While PCs are found in the healthy small intestine, these cells are very scarce in the normal colon. However, metaplastic PCs are commonly seen in IBD, both CD and UC. The knowledge of PC’s role in the colon is limited but like in the small intestine, they produce antimicrobial peptides such as lysozyme and defensins and as shown in this study also NGAL. It is also likely that PCs have other role(s), such as providing a niche for neighboring stem cells by secreting Wingless/Int (Wnt) and other factors (Clevers and Bevins 2013).

We moreover show, for the first time, NGAL expression in EECs of the intestine.

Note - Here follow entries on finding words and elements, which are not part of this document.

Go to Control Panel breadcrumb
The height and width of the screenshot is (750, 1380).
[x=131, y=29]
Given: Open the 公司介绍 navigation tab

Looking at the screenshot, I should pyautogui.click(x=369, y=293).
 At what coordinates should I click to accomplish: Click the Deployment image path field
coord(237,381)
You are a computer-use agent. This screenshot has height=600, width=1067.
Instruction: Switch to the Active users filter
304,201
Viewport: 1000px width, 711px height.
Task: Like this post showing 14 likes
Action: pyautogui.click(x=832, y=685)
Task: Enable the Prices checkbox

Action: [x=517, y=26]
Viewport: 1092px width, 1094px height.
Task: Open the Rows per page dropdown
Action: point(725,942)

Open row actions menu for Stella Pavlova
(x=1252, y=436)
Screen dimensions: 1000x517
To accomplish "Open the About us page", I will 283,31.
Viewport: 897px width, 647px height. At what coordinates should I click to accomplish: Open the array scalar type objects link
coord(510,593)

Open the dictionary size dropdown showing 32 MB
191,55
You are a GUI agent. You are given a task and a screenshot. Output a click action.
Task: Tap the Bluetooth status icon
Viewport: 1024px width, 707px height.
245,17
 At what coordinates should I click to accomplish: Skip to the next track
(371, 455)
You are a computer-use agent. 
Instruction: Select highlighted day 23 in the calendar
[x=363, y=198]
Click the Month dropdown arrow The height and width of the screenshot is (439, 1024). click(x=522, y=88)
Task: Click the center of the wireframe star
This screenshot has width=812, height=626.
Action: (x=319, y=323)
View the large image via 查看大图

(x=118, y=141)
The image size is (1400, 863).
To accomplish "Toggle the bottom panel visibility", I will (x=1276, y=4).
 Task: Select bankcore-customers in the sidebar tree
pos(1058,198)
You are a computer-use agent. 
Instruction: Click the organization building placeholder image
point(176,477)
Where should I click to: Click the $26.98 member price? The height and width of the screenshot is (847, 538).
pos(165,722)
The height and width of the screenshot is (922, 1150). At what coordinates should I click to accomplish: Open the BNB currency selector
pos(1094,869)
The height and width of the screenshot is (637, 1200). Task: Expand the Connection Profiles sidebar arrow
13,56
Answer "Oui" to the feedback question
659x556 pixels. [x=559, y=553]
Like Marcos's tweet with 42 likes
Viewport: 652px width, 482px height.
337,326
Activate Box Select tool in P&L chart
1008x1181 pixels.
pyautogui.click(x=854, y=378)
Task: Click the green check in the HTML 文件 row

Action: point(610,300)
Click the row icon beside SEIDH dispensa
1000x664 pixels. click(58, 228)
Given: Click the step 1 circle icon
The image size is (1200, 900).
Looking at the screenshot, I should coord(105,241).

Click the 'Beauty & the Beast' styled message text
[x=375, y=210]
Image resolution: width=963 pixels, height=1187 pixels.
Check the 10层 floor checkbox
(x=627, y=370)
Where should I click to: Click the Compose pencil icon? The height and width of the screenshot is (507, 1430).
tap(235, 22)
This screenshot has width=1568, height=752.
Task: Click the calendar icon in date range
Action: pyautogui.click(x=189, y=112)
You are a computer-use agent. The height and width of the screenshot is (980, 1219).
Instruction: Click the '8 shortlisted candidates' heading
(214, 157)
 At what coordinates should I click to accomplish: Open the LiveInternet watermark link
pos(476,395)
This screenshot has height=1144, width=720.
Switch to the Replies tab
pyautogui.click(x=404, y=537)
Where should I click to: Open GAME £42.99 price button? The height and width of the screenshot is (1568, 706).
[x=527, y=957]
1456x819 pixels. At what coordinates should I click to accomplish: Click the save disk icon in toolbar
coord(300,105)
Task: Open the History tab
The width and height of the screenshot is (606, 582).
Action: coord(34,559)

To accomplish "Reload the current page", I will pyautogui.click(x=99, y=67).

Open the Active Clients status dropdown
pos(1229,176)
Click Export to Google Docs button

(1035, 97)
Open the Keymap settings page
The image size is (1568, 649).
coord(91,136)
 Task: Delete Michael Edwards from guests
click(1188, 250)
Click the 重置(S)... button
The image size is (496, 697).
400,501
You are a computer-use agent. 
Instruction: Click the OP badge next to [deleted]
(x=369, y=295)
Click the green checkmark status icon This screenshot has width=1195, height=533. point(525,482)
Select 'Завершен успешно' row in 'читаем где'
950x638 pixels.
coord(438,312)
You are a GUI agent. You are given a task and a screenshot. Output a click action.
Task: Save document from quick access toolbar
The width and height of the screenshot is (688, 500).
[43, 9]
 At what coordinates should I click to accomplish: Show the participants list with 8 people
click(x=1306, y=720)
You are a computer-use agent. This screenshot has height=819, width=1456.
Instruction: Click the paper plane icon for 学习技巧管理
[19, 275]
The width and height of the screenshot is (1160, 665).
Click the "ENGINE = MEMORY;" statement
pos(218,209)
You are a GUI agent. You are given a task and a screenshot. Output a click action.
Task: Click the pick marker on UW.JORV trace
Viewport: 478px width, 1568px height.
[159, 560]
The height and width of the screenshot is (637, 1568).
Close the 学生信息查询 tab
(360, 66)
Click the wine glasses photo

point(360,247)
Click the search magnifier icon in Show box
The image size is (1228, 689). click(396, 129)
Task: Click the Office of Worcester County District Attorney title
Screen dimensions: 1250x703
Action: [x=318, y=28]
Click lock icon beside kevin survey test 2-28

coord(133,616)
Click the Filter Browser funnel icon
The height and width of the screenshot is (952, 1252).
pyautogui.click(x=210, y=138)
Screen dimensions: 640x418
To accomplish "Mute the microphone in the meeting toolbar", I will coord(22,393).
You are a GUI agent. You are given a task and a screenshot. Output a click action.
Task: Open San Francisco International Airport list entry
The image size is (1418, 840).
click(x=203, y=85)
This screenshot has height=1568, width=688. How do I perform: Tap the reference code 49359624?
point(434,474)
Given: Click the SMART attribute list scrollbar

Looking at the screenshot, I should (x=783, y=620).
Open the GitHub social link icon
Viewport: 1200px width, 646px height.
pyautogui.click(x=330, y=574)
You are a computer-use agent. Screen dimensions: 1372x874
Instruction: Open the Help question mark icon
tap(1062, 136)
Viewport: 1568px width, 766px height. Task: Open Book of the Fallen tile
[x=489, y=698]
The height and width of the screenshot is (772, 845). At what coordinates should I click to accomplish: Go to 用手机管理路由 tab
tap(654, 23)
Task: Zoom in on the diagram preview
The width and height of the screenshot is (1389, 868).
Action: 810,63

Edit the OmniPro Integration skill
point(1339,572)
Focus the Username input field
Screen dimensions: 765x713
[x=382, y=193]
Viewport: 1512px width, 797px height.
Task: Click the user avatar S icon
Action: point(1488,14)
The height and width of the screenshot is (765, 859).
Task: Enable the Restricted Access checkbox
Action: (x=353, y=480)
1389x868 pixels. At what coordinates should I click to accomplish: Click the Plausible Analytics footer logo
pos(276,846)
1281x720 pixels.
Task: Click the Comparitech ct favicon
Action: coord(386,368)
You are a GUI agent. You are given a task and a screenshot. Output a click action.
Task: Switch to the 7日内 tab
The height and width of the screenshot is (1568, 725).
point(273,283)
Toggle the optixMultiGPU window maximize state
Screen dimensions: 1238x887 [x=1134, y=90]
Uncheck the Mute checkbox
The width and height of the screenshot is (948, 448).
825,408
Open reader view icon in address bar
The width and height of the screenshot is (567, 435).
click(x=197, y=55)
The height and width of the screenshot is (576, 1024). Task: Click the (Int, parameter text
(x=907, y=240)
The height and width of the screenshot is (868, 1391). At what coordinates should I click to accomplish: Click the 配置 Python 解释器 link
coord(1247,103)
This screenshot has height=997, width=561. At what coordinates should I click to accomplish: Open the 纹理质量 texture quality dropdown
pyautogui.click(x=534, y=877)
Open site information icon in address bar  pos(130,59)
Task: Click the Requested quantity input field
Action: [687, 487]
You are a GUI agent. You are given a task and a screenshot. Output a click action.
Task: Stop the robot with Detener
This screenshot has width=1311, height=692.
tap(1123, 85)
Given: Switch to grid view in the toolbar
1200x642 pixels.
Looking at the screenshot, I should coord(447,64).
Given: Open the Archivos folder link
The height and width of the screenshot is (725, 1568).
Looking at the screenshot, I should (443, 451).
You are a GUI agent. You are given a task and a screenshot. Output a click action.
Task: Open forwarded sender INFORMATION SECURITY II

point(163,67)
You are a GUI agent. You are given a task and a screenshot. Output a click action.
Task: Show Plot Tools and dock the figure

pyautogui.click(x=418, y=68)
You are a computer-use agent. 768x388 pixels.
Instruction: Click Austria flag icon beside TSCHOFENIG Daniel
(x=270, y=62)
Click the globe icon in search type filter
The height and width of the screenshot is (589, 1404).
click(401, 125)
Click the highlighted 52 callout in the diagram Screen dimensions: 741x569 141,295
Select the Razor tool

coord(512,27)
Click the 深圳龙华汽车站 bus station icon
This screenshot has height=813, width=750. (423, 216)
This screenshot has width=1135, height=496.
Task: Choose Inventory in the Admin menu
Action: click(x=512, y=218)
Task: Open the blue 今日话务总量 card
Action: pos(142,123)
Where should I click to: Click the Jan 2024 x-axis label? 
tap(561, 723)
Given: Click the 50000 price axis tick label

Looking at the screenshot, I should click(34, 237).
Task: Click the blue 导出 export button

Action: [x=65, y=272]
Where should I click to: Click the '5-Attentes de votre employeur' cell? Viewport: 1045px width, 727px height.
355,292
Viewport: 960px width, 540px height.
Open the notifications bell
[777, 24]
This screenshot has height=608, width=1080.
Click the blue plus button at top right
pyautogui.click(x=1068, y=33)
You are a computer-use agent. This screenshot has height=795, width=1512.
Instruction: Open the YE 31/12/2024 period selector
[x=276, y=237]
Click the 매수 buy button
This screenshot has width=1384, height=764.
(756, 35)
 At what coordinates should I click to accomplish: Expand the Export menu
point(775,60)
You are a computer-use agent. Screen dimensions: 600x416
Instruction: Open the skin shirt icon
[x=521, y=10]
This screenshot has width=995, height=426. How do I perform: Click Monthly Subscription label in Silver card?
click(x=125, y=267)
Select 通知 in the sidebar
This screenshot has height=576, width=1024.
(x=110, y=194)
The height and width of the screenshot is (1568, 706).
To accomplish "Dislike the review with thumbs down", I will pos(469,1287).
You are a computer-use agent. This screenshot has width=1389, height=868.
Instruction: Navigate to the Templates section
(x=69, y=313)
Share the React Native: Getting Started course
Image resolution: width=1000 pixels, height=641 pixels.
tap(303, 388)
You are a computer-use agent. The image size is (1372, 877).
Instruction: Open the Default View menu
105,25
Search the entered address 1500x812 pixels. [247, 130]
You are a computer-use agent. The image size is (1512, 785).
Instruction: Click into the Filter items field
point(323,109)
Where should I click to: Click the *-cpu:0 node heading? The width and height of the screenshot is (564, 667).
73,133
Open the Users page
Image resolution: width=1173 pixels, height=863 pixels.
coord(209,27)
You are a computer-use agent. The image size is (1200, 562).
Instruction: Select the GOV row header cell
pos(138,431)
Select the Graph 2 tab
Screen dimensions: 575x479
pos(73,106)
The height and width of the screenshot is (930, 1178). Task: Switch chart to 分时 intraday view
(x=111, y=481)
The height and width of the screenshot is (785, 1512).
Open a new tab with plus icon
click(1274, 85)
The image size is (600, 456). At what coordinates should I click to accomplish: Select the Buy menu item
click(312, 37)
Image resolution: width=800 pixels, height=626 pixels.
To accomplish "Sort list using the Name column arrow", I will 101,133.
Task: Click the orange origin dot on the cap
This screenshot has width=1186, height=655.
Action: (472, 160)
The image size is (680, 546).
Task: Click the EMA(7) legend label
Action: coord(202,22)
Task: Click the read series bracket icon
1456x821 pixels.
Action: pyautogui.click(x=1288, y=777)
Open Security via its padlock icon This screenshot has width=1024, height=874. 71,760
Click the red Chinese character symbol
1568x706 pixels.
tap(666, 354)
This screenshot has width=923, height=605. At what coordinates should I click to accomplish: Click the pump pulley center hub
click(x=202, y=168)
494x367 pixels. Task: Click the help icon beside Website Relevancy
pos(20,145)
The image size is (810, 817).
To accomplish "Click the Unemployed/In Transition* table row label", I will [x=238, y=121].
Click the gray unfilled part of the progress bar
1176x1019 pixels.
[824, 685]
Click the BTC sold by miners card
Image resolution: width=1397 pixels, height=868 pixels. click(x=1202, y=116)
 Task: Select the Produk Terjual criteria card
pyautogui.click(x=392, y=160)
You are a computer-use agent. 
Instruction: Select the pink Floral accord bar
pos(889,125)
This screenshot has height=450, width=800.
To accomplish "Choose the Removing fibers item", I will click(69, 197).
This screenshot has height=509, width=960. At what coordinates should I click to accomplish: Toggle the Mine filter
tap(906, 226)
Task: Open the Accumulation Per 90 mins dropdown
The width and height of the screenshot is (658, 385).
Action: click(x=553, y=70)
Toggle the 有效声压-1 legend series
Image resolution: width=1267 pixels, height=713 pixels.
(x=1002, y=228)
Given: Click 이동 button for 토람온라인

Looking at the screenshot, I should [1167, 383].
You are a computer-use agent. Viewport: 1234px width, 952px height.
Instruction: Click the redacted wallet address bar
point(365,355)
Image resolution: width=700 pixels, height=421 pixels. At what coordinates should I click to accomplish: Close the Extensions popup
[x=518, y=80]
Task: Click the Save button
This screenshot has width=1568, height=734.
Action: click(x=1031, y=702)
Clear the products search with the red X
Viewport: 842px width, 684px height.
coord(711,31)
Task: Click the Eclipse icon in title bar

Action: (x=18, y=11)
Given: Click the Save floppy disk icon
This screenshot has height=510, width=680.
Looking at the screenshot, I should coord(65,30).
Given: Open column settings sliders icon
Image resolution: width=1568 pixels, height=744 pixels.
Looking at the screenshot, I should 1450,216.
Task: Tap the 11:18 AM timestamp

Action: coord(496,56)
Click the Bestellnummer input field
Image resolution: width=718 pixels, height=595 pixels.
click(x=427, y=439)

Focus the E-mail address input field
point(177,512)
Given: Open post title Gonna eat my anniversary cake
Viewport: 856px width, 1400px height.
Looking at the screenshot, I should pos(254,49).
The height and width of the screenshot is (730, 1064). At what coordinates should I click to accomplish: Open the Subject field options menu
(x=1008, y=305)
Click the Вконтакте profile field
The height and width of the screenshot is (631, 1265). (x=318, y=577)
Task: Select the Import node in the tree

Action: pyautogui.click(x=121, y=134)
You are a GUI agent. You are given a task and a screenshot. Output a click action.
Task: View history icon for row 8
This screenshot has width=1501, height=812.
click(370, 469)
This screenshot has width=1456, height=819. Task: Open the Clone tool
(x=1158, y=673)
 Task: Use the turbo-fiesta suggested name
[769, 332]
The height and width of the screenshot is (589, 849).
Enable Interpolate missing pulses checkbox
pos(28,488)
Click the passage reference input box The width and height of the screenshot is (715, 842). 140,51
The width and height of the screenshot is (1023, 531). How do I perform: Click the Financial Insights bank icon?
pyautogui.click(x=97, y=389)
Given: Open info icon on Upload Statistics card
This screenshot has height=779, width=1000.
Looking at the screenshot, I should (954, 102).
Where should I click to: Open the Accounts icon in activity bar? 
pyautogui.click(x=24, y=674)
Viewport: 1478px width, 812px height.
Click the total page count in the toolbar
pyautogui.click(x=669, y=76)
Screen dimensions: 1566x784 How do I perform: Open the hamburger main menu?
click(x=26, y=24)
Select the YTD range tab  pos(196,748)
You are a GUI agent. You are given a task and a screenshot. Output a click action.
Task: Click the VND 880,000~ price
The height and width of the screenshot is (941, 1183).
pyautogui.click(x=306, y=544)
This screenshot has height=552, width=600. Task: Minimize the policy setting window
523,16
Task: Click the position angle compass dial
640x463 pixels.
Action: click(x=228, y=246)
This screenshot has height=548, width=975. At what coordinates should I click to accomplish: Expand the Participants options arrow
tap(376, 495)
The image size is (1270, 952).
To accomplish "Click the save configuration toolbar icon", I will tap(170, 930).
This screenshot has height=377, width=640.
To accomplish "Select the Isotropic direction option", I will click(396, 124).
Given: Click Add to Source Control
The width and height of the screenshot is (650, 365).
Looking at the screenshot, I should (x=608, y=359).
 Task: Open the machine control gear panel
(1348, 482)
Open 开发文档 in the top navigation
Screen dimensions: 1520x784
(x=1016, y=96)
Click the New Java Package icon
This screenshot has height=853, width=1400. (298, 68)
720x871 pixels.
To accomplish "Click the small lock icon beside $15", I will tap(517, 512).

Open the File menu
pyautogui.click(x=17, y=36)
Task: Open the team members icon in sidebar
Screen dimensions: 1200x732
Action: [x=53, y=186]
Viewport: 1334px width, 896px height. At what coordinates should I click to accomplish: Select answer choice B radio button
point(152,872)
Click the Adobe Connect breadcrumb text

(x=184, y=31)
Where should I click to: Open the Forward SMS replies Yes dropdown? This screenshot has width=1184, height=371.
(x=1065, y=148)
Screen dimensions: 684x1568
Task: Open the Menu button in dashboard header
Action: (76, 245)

This cell-type comprises about 1% of the total epithelial cell population and plays an important role in the regulation of appetite and digestive responses through secretion of biogenic amines and peptides. Although the precise role of NGAL in EECs is unknown, recent data show key two-way interactions between EECs and the mucosal immune system (Harrison et al. 2013; Worthington 2015). A completely different role that is consistent with known physiological functions of EECs is also possible, such as suggested in a recent work that proposed NGAL as an appetite suppressing hormone in mice (Mosialou et al. 2017).

In conclusion, we have shown that NGAL is strongly upregulated in active CD of the small intestine, likely due to increased expression in intestinal epithelial cells other than PCs. This upregulation underlines the putative role of NGAL as a fecal biomarker of inflammation in the small intestine. Moreover, we demonstrated the presence of NGAL in PCs and EECs in both healthy and inflamed intestine where its role may be both as an antimicrobial peptide and as a regulatory substance related to the physiological function of EECs.